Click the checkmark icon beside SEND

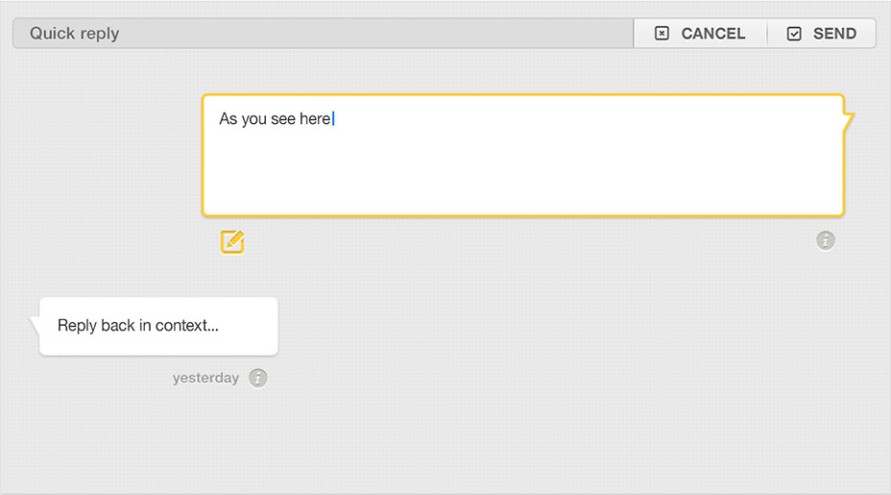(x=794, y=34)
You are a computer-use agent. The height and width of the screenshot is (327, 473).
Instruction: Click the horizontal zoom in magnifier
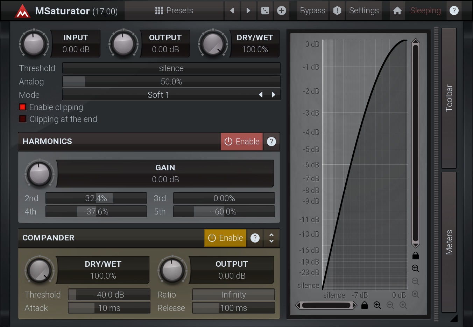pos(377,305)
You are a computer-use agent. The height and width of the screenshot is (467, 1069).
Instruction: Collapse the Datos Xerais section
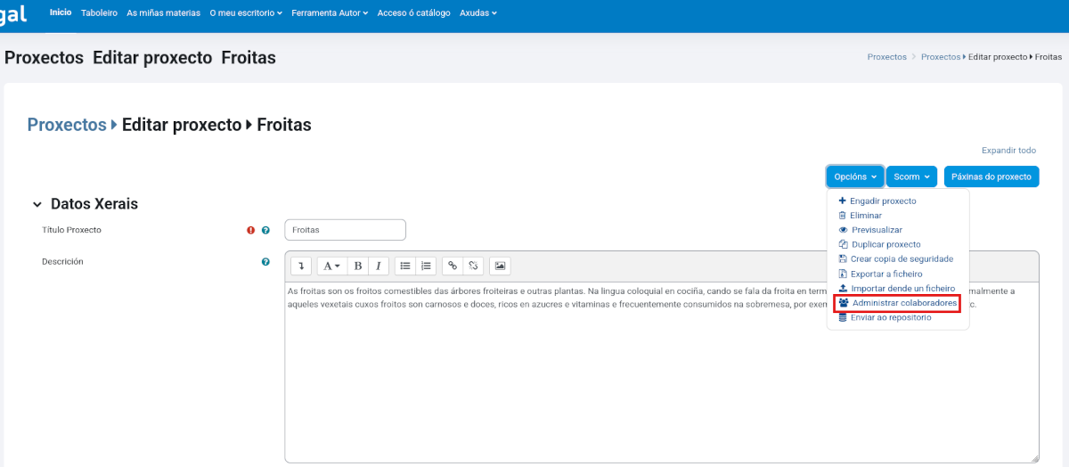click(x=37, y=204)
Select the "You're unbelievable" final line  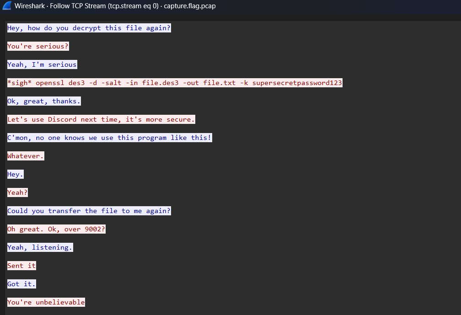(x=46, y=302)
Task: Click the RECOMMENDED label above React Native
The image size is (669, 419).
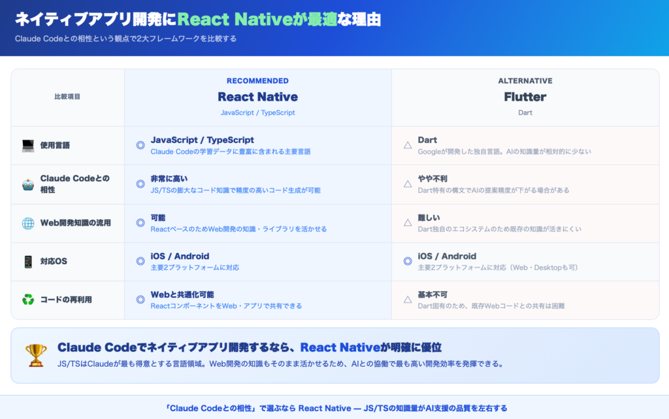Action: pos(257,81)
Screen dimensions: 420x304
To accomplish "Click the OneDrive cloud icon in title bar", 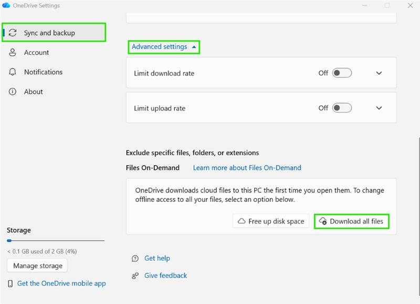I will [6, 6].
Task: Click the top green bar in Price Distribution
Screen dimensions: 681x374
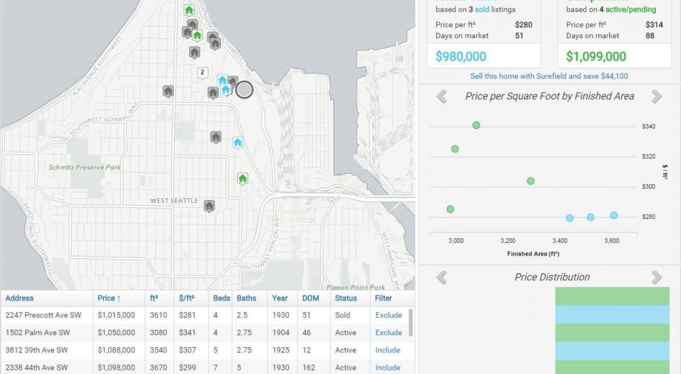Action: 612,296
==============================
▶ _DIRECTIONS_:
Count the lines of the listing that contain the word "height", and give only the number.

▶ _FINAL ANSWER_:
2